US consulting firm AT Kearney has just released its annual ranking of retail investment attractiveness among 30 emerging markets, they now rate Vietnam third just behind leaders India and Russia.Vietnam is said to be opening the country’s service market in a phased way in line with its commitment to gain a membership in the World Trade Organization (WTO).
France’s, Groupe Bourbon, opened in Vietnam in 1998 operating three hyper-markets in Hanoi, Dong Nai and Ho Chi Minh City, and Germany’s Metro Cash&Carry, which opened in 2001 with a $120 million investment licence to open eight wholesale Cash&Carry centres in Hanoi, Haiphong, Danang, Can Tho and Ho Chi Minh City.
From 2004 retail restrictions began to dissapear, with foreign companies able to take a 30 per cent share in local operations. This encouraged French-owned Casino and the Hong Kong Dairy Farm chain to invest in the country.
In October 2005 the market was liberated further to allow Western retailers to own a 49 per cent share in Vietnamese businesses. And by 2008 US companies will be allowed to wholly-own distribution centres, in a deal that may be widened to include other Western companies.
It has been rumoured that Tesco is interested in entering the market, and many media sources earlier this month suggested the same is true of Wal-Mart. South Korea’s leading retailer, Lotte Shopping, is also looking to open a chain of wholesale and retail super-stores in Ho Chi Minh City in a major US$15 Mn investment.
Lotte has recently filed an application for an investment licence at the Ministry of Planning and Investment (MPI), plans a $15-million investment in the initial stage of development. The following stages will see Lotte Shopping’s investment value in the country rise roughly 30-fold in the next 12 years.
Lotte Shopping is one of the retail operations of the Lotte Group, which is recognised as the eighth largest business group in Korea in terms of assets. Lotte Shopping is currently operating Korea’s largest chain of department stores. The chain includes 19 Lotte stores with an average floor space of 1,100 sq.m and a total annual revenue of almost $6 billion. The Lotte group has already made investments in Vietnam through the fast-food chain Lotteria.
Vietnam is opening the country’s service market in a phased way in line with its commitment to gain a membership in the World Trade Organization (WTO).
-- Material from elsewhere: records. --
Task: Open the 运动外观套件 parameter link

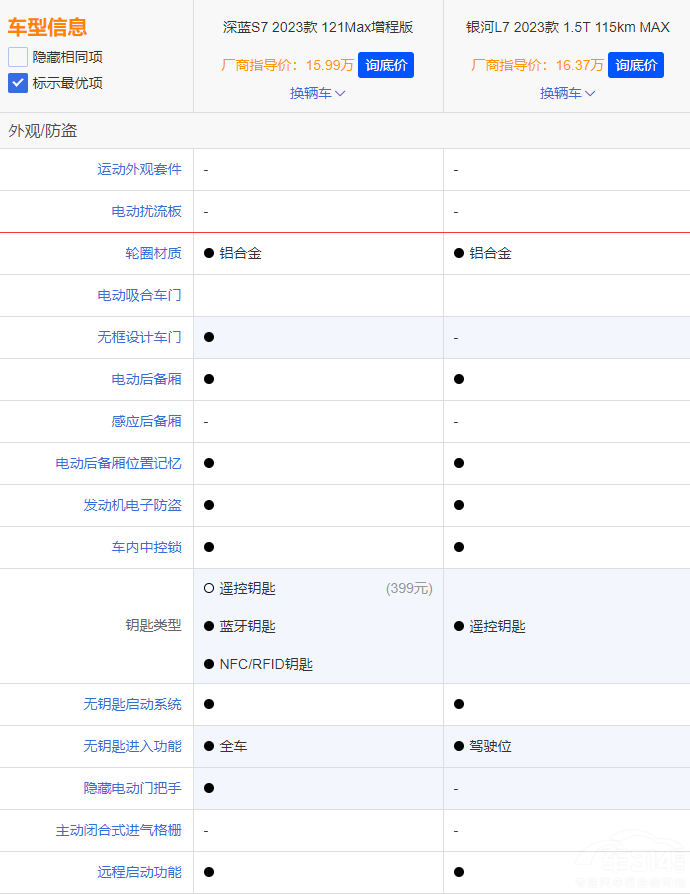Action: [139, 169]
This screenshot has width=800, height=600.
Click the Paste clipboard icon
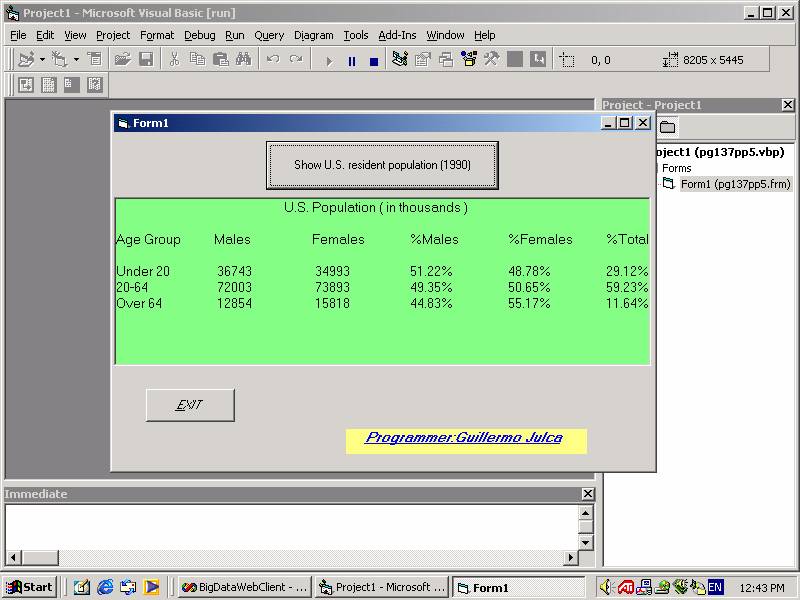pyautogui.click(x=220, y=60)
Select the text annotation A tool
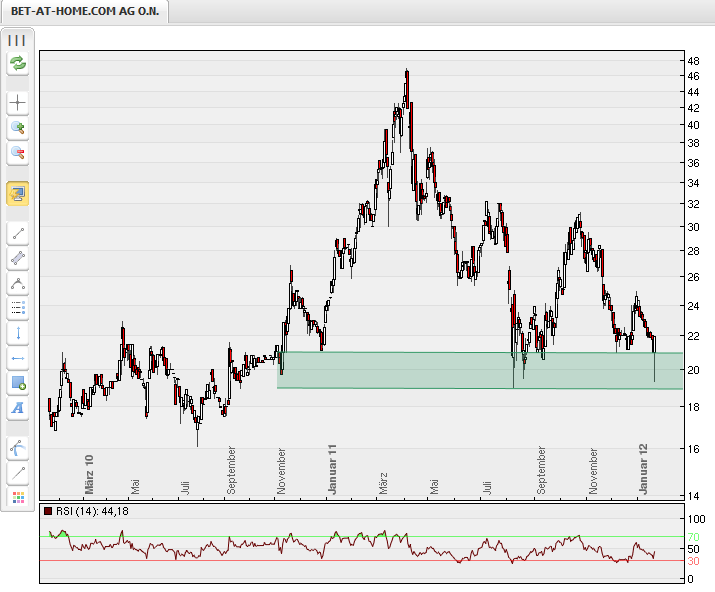Screen dimensions: 715x592 coord(17,408)
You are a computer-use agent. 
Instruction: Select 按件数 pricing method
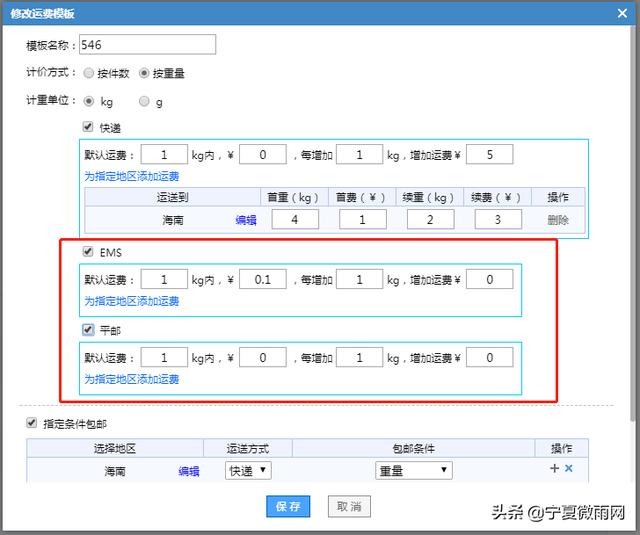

Parkson, with 36 stores in Malaysia and 40 others in China, and which gains an average annual sales revenue of $1.32 billion, has also planned 10 retail stores in major cities like Hanoi, Ho Chi Minh City, Danang, Can Tho, Hue and Vung Tau with total investment capital of US$70 million. China’s Shenghui Group is also exploring ways to enter Vietnam.
With average annual growth of 20 per cent in retail sales, Vietnam is proving to be very attractive to foreign retailing businesses.
“We choose Vietnam to transfer our high-value added lenses bases and laboratories globally here for the country’s attractive business environment and a good supply of well-educated workers." said Gerald Bottero, president and CEO of Hoya Vision Care ... which is a remark that people in the UK seeking inward investment might consider carefully.